### GIVEN PASSAGE

Monday 9 May
Covid is starting to bite in Denmark, Paul sent a text saying he had it and wouldn’t be in. Mark got to the shed before me and opened up and we spent most of the morning almost alone except for visitors. Mark worked away on the tabs on the frames while I got on with filleting the plank lands with filler. Harry came in for a cup of tea early before he had to go down to the Men’s Shed for a meeting. As I was on my second lot of filler (comprising 6 squirts of resin and 3 of hardener, followed by 6 heaped spoons of filler compound), an old work colleague Bob and his wife Cathy turned up to inspect the build. Bob talked about the similarities of St Ayles Skiffs to the boats he had seen in the Danish Maritime Museum at Helsinger and recommended visiting it if we were ever in that part of the world. Another worth a visit is the Museum of Ancient Shipbuilding in Mainz, Germany where Roman craft that plied the Rhine were originally built.
After tea break JP turned up and enlisted Mark’s help and our ute to go and pick up the sheoak table that we are hoping to make the thwarts out of. I continued filleting. Later JP helped mix up a new batch of filler and followed me cleaning up my excess goop. By 2pm we had finished the filleting and packed up. Hope to see you in tomorrow.

### DATA PROVIDED
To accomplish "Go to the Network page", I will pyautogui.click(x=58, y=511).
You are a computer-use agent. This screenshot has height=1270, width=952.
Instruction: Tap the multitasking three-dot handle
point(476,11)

### TASK INSTRUCTIONS
• a. Answer these questions from the diary entry:
(i) How many squirts of resin went into the second lot of filler?
(ii) Which museum did Bob recommend visiting?
(iii) By what time had the filleting been finished?
• b. Reproduce the part of the diary entry that opens with the words "After tea break" and closes with "you in tomorrow.".

### SOLUTIONS TO THE PROBLEMS
• a.
(i) 6
(ii) The Danish Maritime Museum at Helsinger
(iii) 2pm

• b.
After tea break JP turned up and enlisted Mark’s help and our ute to go and pick up the sheoak table that we are hoping to make the thwarts out of. I continued filleting. Later JP helped mix up a new batch of filler and followed me cleaning up my excess goop. By 2pm we had finished the filleting and packed up. Hope to see you in tomorrow.